Data to examine
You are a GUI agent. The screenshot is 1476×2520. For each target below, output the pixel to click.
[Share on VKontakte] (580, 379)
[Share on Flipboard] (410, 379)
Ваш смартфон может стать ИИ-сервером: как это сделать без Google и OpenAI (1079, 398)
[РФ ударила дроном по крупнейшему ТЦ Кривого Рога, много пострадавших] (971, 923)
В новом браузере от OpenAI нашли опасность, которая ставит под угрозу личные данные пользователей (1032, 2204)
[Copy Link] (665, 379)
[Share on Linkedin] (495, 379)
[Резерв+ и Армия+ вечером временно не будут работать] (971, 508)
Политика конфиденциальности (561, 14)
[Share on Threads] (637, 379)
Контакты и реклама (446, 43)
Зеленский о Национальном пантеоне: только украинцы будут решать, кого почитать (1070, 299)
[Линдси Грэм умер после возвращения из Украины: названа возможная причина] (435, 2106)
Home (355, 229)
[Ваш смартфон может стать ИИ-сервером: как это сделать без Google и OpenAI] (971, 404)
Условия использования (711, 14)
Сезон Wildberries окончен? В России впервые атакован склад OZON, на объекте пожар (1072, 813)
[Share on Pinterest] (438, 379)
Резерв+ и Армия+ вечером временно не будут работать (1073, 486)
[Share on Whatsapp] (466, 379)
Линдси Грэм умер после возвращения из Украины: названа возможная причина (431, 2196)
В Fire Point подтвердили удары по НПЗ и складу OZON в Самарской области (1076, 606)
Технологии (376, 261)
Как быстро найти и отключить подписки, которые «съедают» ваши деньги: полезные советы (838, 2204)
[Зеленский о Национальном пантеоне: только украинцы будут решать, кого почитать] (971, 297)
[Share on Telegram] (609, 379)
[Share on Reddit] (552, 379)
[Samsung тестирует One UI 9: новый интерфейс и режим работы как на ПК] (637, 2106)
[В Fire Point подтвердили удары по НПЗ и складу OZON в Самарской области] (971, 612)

The task
Return each line above where the word "стать" shows up.

Expected output
Ваш смартфон может стать ИИ-сервером: как это сделать без Google и OpenAI (1079, 398)
[Ваш смартфон может стать ИИ-сервером: как это сделать без Google и OpenAI] (971, 404)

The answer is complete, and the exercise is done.